How to fully use multiple GPUs when training multiple networks


I am trying to train multiple neural networks on a machine with multiple GPUs. I have already used DataParallel module to parallelize this process. My understanding of DataParallel is that it can only help train each model one by one parallelly. However, all the GPUs are not fully utilized if I train these networks one by one.

I am wondering if there is any method to perform multiple networks training at the same time and fully use all my GPUs? I tried to think about using torch.multiprocessing. Yet it seems like pretty painful to use that in my case.

Any suggestions will be really appreciated. Thanks!
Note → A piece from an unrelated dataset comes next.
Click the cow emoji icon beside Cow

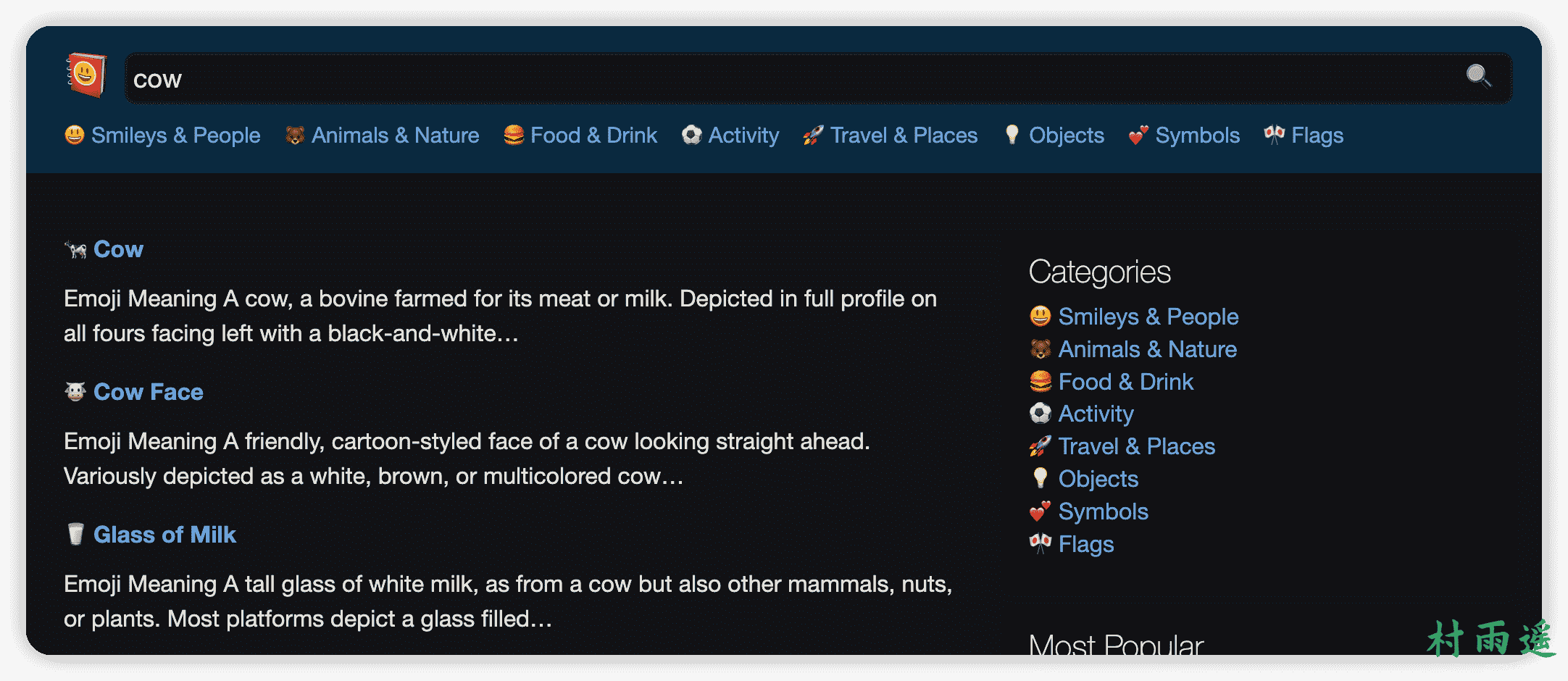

Are these multiple networks connected somehow to each other, i.e. model1 feeds its output to model2?
If so, could you post an explanation of your workflow?

If the networks are completely standalone models, you could run multiple scripts, specifying the GPU which should be used with: CUDA_VISIBLE_DEVICES=device_id python, where device_id has to be set to the appropriate GPU id.
You could also set the device in your script with:

import os
os.environ['CUDA_VISIBLE_DEVICES'] = '0'

Thanks a lot for your response!

These networks are not connected to each other. They are completely standalone models. However, every once a while, I need to manage these models somehow. Basically, I am trying to use different types of optimizers to train multiple neural networks with same architectures, say, ResNet-50. After every 5 epochs, I need to observe the training accuracies for these models and then modify the optimizers or even delete some optimizers accordingly if they behave too bad.

Hence, I need to train all of them and keep track of the performance as well as the weights for these neural networks to be able to continue the same process every 5 epochs. Based on what you are saying, should I specify the GPU for each of them in my script and then collect the performance after every 5 epochs? For example, if I have 50 such networks and 10 GPUs, I then need to loop through them by running 50 / 10 = 5 times to gather all the results?

However, this method seems like a little bit dirty and hard to manage. I am wondering if there is any better method. Thanks again!